Does this sermon sound familiar? It was just three short weeks ago that I preached on compassion. There is a method to my repetition. All around us, we see and hear examples of hate, of dehumanization, of turning some group of people into OTHER whether it is by nature of their religion, politics, nationality.
And when we do this, when we dehumanize an entire group of people, we do violence to our OWN humanity. The truth is, turning someone into OTHER is often so much easier than loving them. But where does it get us? Dr. Martin Luther King, Jr. identified this cycle of violence, and how difficult it is to get out of it:
The ultimate weakness of violence is that it is a descending spiral, begetting the very thing it seeks to destroy. Instead of diminishing evil, it multiplies it. Through violence you may murder the liar, but you cannot murder the lie, nor establish the truth. Through violence you may murder the hater, but you do not murder hate. In fact, violence merely increases hate. So it goes. Returning violence for violence multiplies violence, adding deeper darkness to a night already devoid of stars. Darkness cannot drive out darkness: only light can do that. Hate cannot drive out hate: only love can do that.

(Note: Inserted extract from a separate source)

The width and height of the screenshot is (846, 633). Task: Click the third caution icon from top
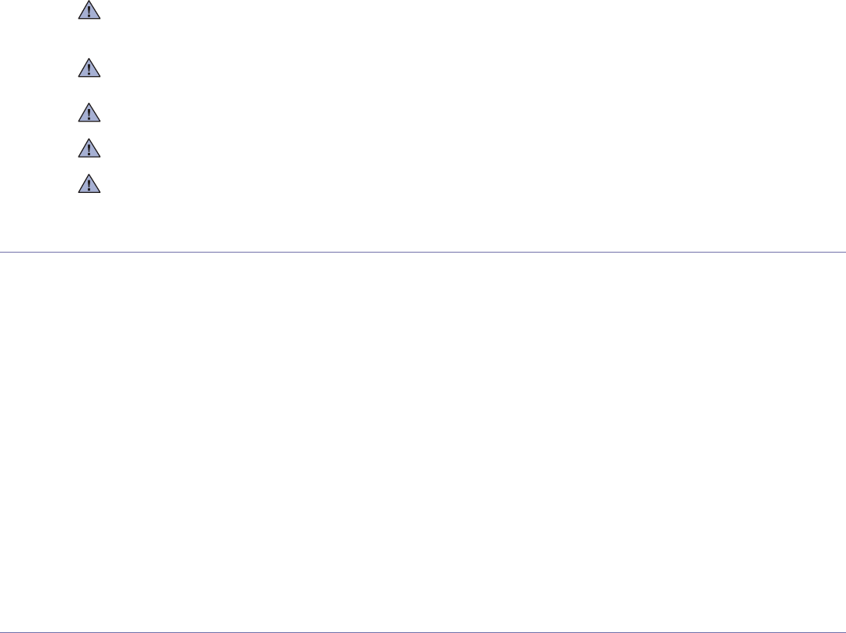pyautogui.click(x=90, y=114)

Ten years ago, we started to respond with love and care to the victims, to each other. But then we dehumanized those who had attacked us, and it allowed us to attack them. Allowed us to dehumanize the human cost of civilian lives lost in Afghanistan and Iraq – so many innocents lost out of our quest for vengeance.
Except we know that it wasn’t just a quest for vengeance, don’t we? We know now that our governmental policies in Afghanistan helped create the situation from which the Taliban and Al Qaeda emerged. We know now that the Bush administration had prepared to go into Afghanistan and Iraq even before 9/11 happened. We know that the situation is complicated, and has many, many layers.
So part of responding to 9/11 out of love would have been to take responsibility for our part in it. To repent our own complicity. To seek forgiveness, and to make reparations to all those our governmental policies had harmed, both at home and abroad. To have demanded our government not respond with shock and awe.
And so here is the paradox. Imagine how the world would have responded to our vulnerability, to our humility, versus how it did respond to our bravado. All that good will, all that “solace…that came from places expected and unexpected” would have continued, been magnified, if we had shown ourselves as vulnerable, if we had led with love.
But we didn’t. Instead, we responded out of fear.
Next time, for there will be a next time if we continue to try to run the world to our own exclusive benefit, let us learn from this. The best tribute that we can make to those who lost their lives to violence and hate is to increase the amount of love in the world. To find strength in our vulnerability, to work for peace and justice, and to recognize all children as our children.
Ten years ago, and today, we found ourselves “Changed, but not destroyed” Rosemary wrote. “We seek more reasons to live, to love our way through to whatever comes next.”
May we embrace the paradox and allow love for ourselves, for each other, and for all that inhabit the interdependent web to burn away the fear that cripples our hearts. For it is the only thing that can. May we make it so.